AIM OF THE TASK: Copy out the records below exactly as they appear, starting from the line with "Screen dimensions: 1150x648" up to and including the line with "tap(319, 288)", and nothing else.

Entries from a dataset:
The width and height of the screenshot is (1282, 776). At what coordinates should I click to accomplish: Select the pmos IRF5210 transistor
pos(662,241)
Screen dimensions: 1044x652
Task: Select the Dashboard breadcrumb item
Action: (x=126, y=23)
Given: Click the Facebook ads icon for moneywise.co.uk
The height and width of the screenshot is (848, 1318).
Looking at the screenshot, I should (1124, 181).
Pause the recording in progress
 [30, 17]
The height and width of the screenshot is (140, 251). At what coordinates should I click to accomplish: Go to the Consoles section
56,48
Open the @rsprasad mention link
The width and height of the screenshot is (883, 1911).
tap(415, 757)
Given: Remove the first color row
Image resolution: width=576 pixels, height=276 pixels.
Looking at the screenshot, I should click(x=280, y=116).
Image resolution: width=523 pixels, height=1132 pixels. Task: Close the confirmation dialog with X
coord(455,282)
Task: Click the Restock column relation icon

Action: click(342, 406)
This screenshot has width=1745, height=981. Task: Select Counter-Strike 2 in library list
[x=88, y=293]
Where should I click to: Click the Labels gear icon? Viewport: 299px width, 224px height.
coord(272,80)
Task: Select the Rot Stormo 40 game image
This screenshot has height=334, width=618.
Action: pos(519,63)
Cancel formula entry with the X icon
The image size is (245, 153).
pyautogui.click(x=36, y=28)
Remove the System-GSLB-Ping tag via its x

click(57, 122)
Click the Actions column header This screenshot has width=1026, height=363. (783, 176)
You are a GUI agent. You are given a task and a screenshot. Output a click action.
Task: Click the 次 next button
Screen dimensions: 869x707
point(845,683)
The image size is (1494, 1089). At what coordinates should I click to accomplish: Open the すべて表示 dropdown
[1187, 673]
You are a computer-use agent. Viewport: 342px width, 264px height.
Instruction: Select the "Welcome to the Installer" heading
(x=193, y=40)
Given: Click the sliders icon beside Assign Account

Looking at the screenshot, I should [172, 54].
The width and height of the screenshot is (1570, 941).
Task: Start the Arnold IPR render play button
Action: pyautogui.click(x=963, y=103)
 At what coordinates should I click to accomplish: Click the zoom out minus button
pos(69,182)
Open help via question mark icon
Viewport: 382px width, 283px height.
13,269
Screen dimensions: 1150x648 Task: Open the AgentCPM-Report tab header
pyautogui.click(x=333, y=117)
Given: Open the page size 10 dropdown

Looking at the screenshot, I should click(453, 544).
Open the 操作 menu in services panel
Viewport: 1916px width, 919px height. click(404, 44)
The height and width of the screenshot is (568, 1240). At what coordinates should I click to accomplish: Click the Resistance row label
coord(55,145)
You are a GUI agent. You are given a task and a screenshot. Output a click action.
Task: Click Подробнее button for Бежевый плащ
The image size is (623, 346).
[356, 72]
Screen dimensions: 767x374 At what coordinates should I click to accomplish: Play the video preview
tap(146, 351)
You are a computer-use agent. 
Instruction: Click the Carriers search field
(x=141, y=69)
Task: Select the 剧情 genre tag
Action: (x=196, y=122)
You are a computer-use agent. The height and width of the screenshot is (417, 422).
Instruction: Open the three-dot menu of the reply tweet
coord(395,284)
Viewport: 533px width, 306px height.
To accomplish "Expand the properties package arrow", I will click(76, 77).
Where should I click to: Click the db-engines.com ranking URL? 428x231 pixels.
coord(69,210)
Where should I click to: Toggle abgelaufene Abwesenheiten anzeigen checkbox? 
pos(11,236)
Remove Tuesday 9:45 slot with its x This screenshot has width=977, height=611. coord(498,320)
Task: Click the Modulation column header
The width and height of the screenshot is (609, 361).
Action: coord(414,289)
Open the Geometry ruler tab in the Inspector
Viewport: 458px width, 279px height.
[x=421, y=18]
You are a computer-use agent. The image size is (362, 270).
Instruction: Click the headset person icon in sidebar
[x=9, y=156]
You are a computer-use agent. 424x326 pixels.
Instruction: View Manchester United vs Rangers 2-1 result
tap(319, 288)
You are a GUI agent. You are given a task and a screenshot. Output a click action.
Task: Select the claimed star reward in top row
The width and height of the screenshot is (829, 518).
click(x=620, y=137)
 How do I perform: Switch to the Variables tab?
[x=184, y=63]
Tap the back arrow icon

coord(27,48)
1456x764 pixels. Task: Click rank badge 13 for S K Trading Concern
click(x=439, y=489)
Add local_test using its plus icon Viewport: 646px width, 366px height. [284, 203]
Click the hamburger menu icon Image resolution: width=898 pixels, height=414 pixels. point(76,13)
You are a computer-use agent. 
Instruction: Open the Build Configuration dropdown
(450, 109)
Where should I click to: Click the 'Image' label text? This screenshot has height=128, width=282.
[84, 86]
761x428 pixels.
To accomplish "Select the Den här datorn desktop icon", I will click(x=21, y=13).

SOLUTION FOR THIS EXERCISE:
Screen dimensions: 1150x648 Task: Open the AgentCPM-Report tab header
pyautogui.click(x=333, y=117)
Given: Open the page size 10 dropdown

Looking at the screenshot, I should click(453, 544).
Open the 操作 menu in services panel
Viewport: 1916px width, 919px height. click(404, 44)
The height and width of the screenshot is (568, 1240). At what coordinates should I click to accomplish: Click the Resistance row label
coord(55,145)
You are a GUI agent. You are given a task and a screenshot. Output a click action.
Task: Click Подробнее button for Бежевый плащ
The image size is (623, 346).
[356, 72]
Screen dimensions: 767x374 At what coordinates should I click to accomplish: Play the video preview
tap(146, 351)
You are a computer-use agent. 
Instruction: Click the Carriers search field
(x=141, y=69)
Task: Select the 剧情 genre tag
Action: (x=196, y=122)
You are a computer-use agent. The height and width of the screenshot is (417, 422).
Instruction: Open the three-dot menu of the reply tweet
coord(395,284)
Viewport: 533px width, 306px height.
To accomplish "Expand the properties package arrow", I will click(76, 77).
Where should I click to: Click the db-engines.com ranking URL? 428x231 pixels.
coord(69,210)
Where should I click to: Toggle abgelaufene Abwesenheiten anzeigen checkbox? 
pos(11,236)
Remove Tuesday 9:45 slot with its x This screenshot has width=977, height=611. coord(498,320)
Task: Click the Modulation column header
The width and height of the screenshot is (609, 361).
Action: coord(414,289)
Open the Geometry ruler tab in the Inspector
Viewport: 458px width, 279px height.
[x=421, y=18]
You are a computer-use agent. The image size is (362, 270).
Instruction: Click the headset person icon in sidebar
[x=9, y=156]
You are a computer-use agent. 424x326 pixels.
Instruction: View Manchester United vs Rangers 2-1 result
tap(319, 288)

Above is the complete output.